:: Description of the task ::
Begin at the line below that holds "Task: Select the Γκλάντμπαχ diamond crest" and end at the line that holds "Delete the net.ipv4.conf.all.src_va…", transcribing each line exactly and skipping any picture.

:: Input material ::
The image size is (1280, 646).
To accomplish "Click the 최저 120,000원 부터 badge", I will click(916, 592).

==

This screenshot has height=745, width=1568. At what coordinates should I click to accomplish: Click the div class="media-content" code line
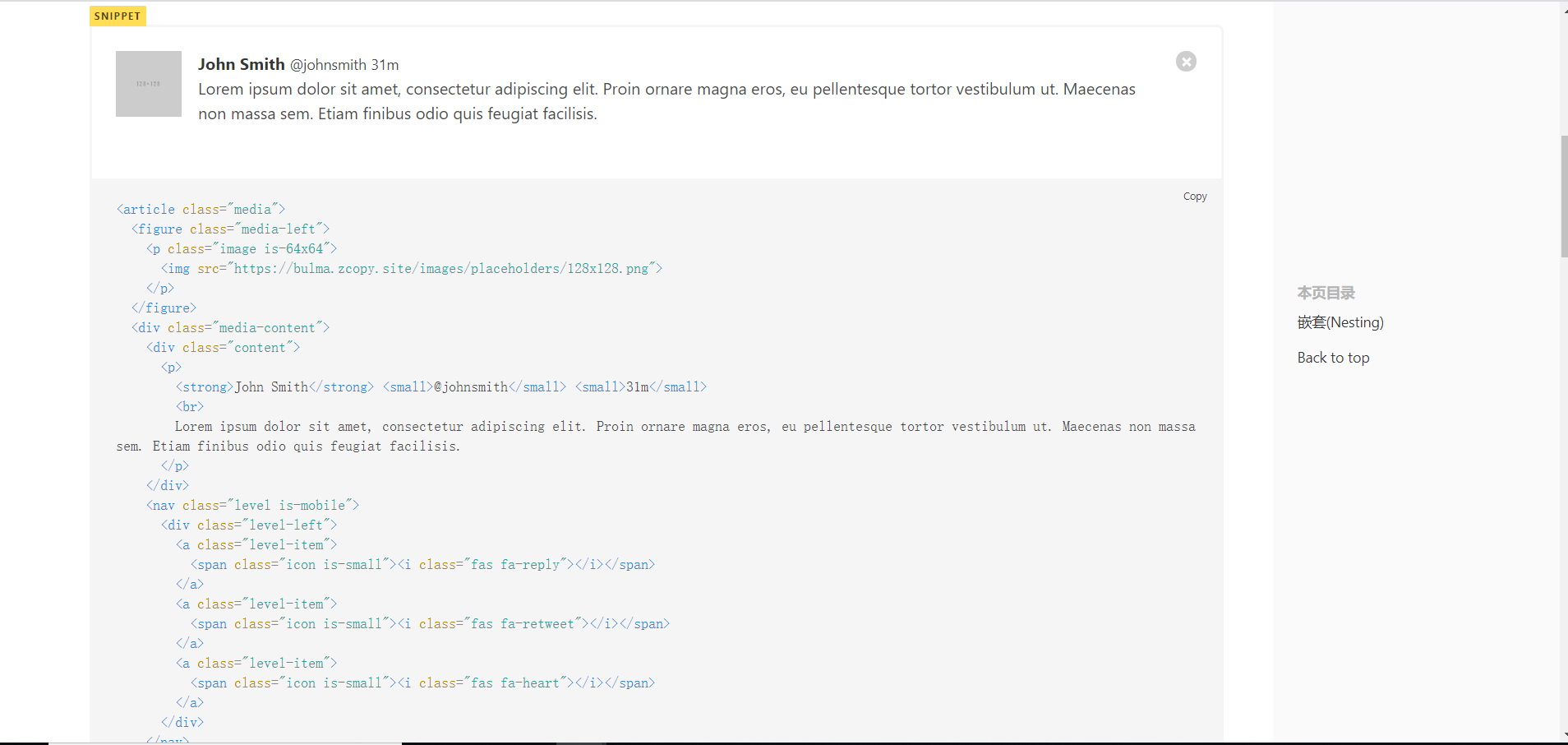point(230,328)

---

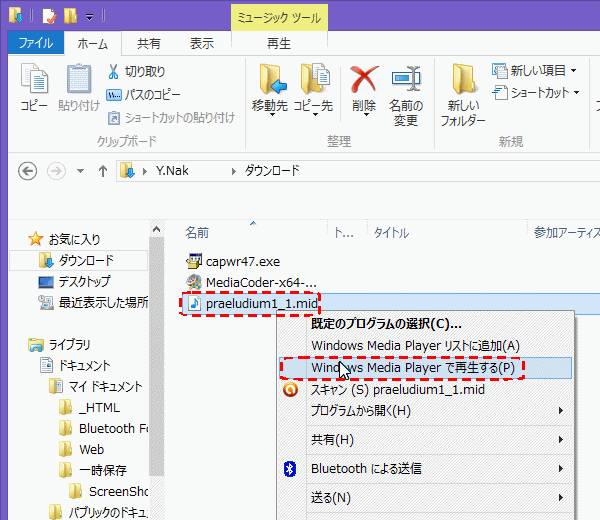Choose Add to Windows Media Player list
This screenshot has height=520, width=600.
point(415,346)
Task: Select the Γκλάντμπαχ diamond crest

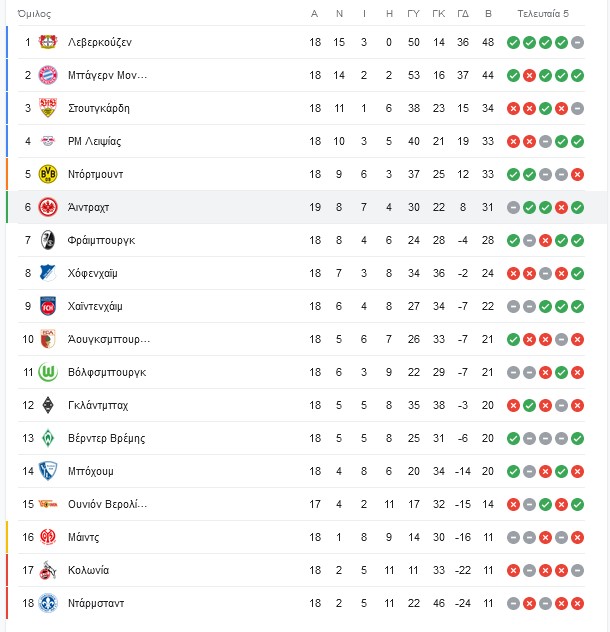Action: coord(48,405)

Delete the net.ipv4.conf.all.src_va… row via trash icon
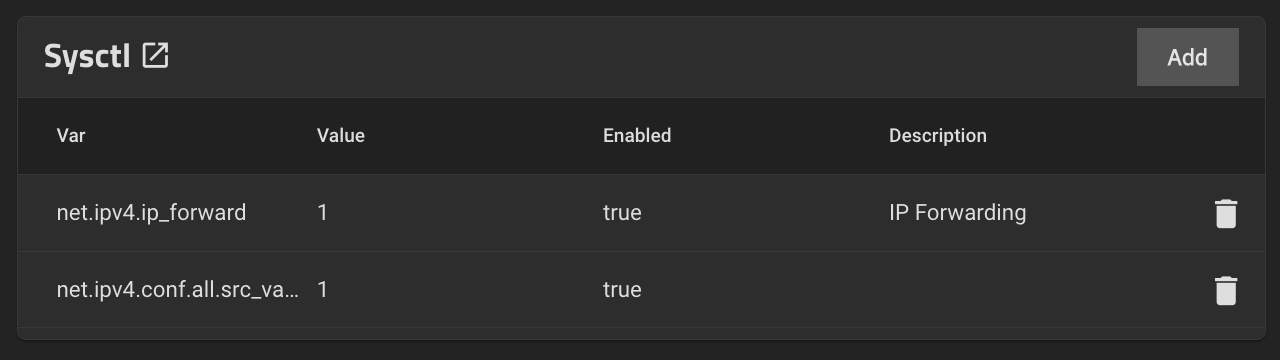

:: Output for this exercise ::
Task: Select the Γκλάντμπαχ diamond crest

Action: coord(48,405)

Delete the net.ipv4.conf.all.src_va… row via trash icon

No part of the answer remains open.